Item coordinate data
- - - - - - -

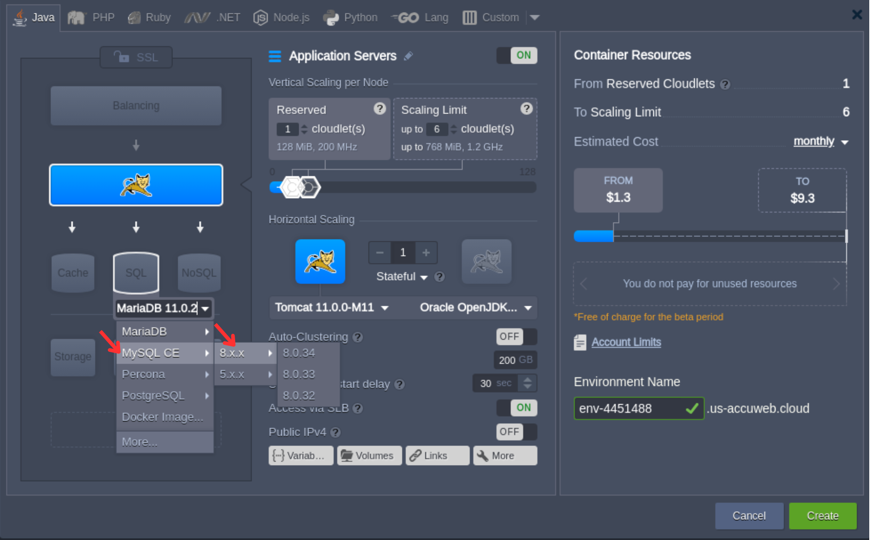Increase node count with plus button
Screen dimensions: 871x540
click(x=426, y=253)
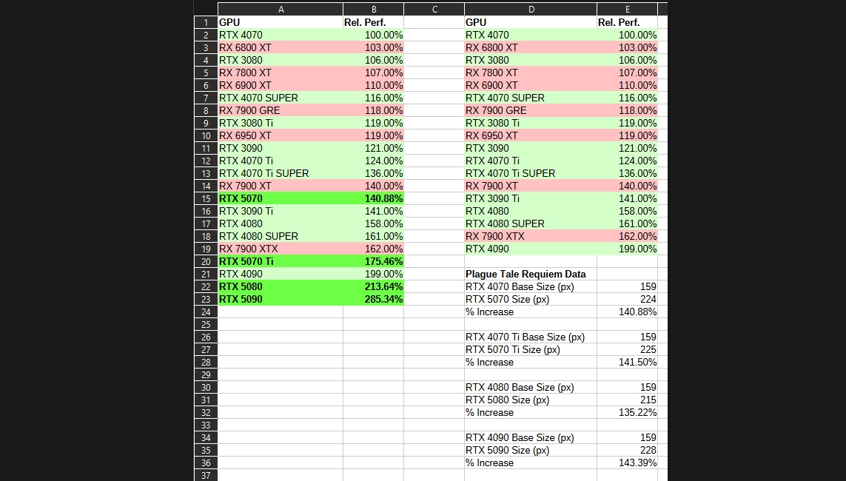The image size is (846, 481).
Task: Select row 15 header
Action: pos(206,198)

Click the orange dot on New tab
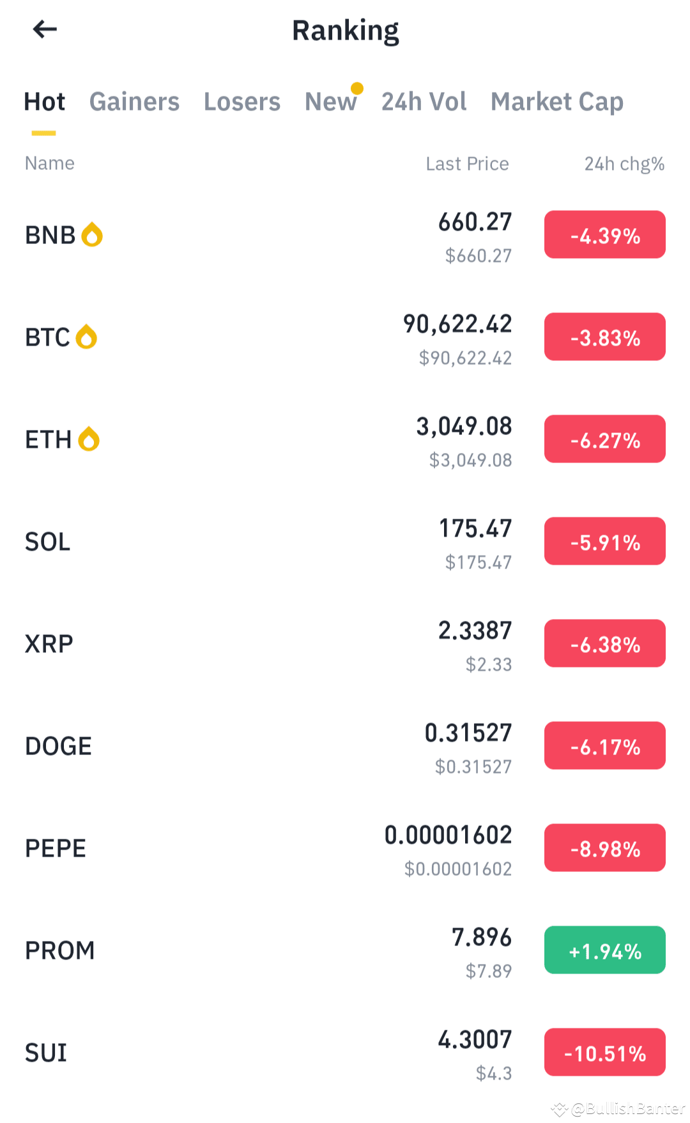(x=357, y=88)
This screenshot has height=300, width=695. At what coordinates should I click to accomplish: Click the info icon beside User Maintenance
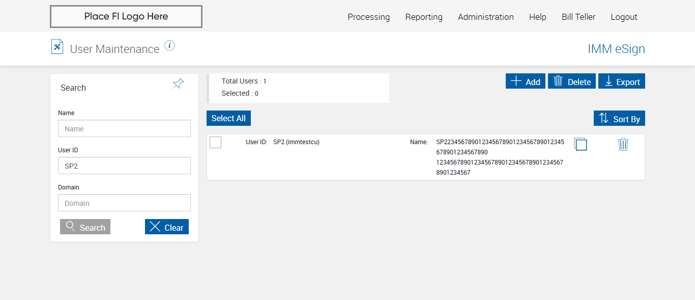click(x=170, y=46)
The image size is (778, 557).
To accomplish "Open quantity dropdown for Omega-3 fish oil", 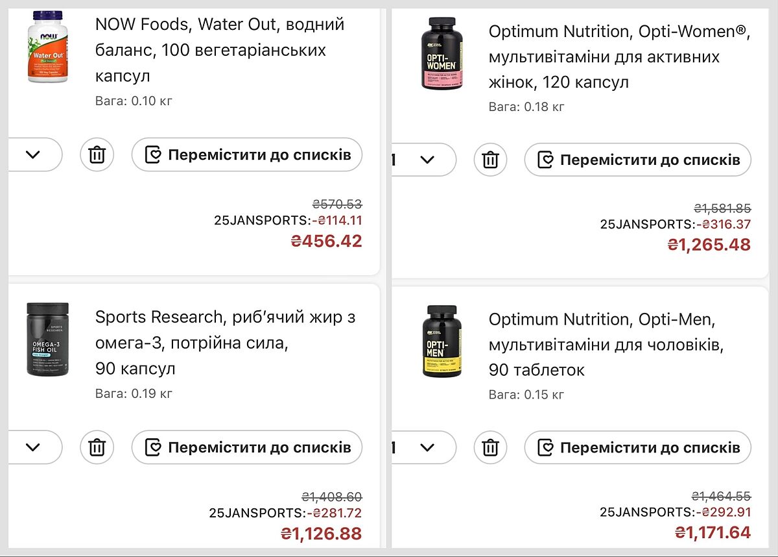I will [34, 447].
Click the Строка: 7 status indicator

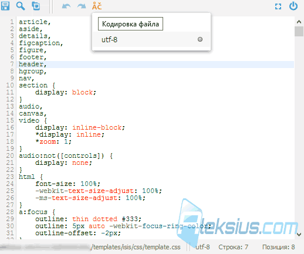click(x=233, y=247)
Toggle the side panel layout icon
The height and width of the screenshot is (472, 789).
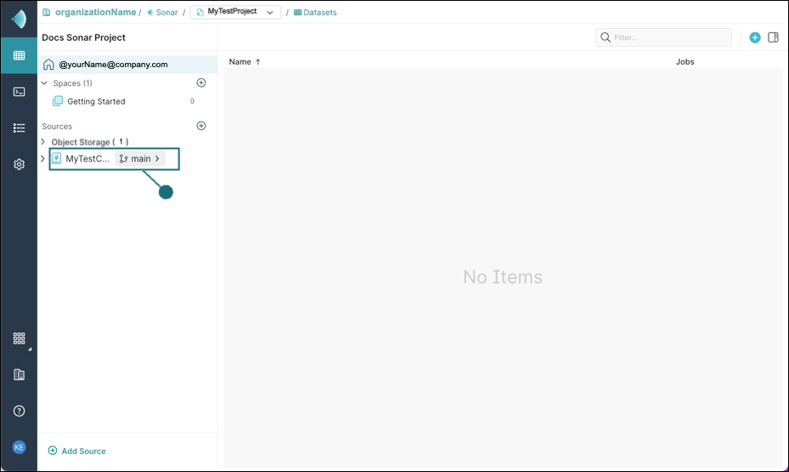(774, 37)
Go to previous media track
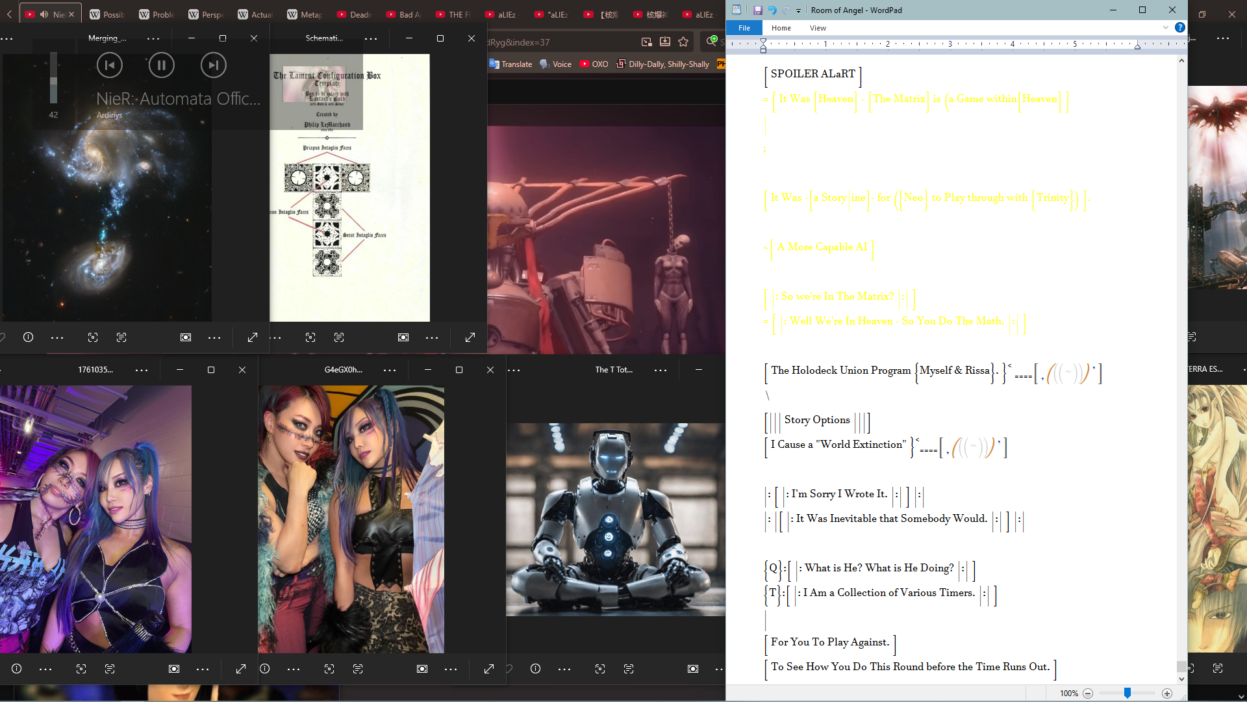1247x702 pixels. [x=109, y=65]
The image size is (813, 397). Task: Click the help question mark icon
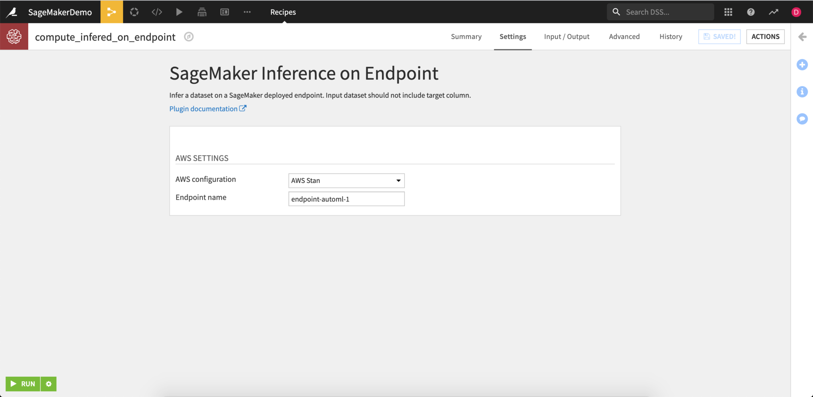751,12

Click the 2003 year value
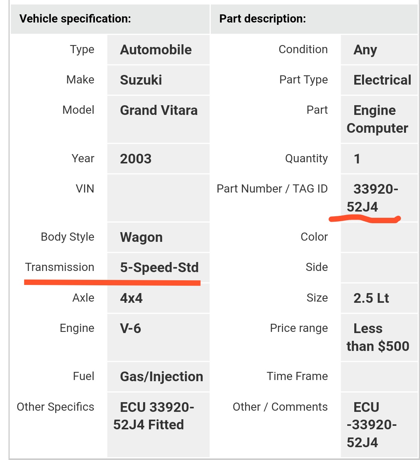135,159
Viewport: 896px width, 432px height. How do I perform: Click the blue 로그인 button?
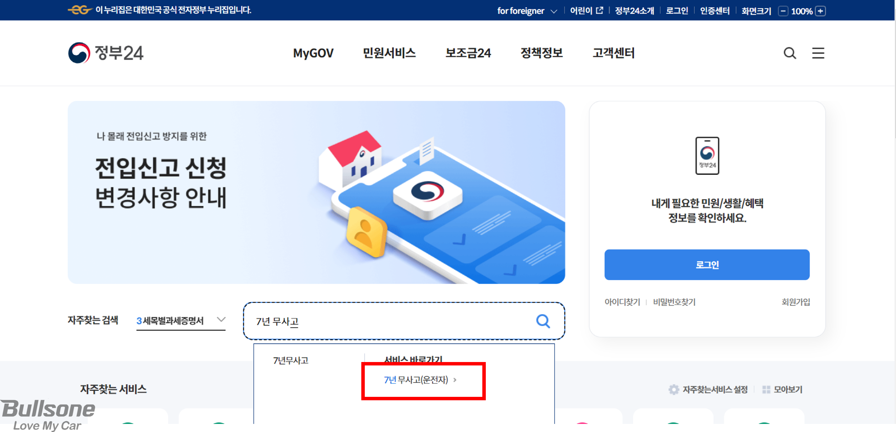(x=707, y=264)
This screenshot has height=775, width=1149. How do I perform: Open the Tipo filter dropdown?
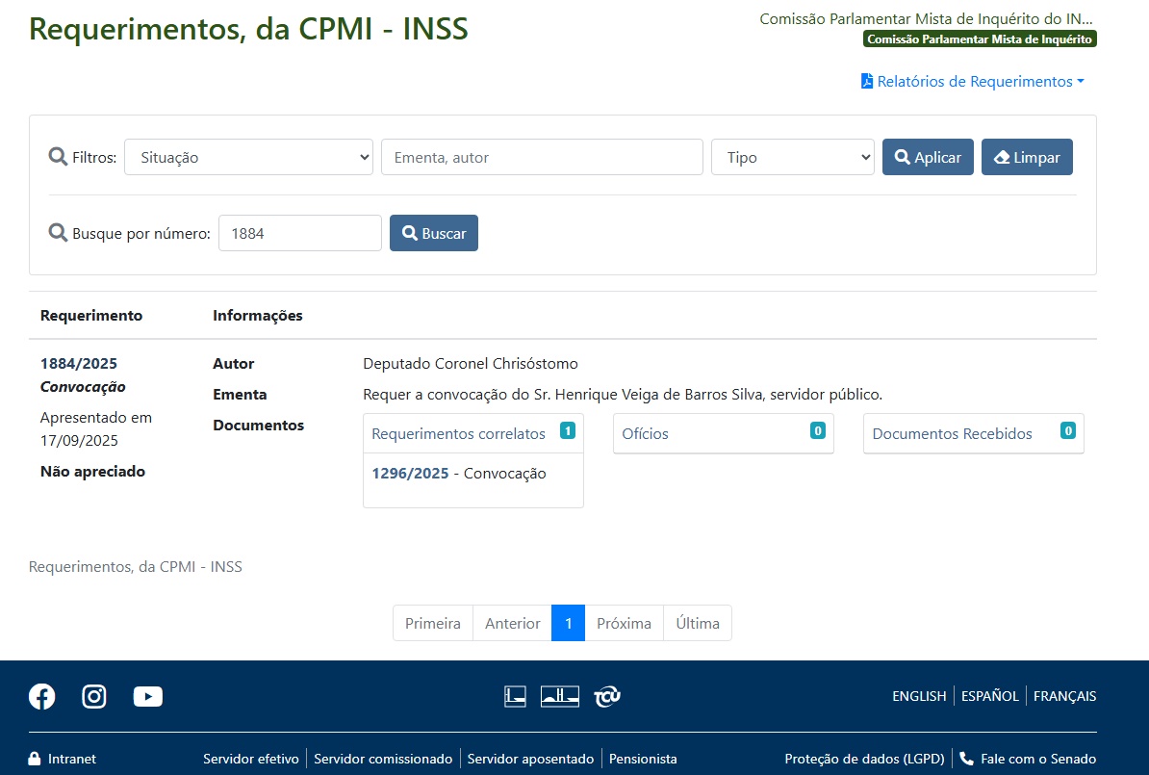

- - - - - - -

Task brief
Repeat the listing from its start through the line that contains "click(x=170, y=46)", with both ends included. Leave out the pictures.

Solution to the exercise
Increase node count with plus button
Screen dimensions: 871x540
click(x=426, y=253)
The image size is (846, 481).
Task: Select row 15 header
Action: pos(206,198)

Click the orange dot on New tab
(x=357, y=88)
This screenshot has height=300, width=695. At what coordinates should I click to accomplish: Click the info icon beside User Maintenance
click(x=170, y=46)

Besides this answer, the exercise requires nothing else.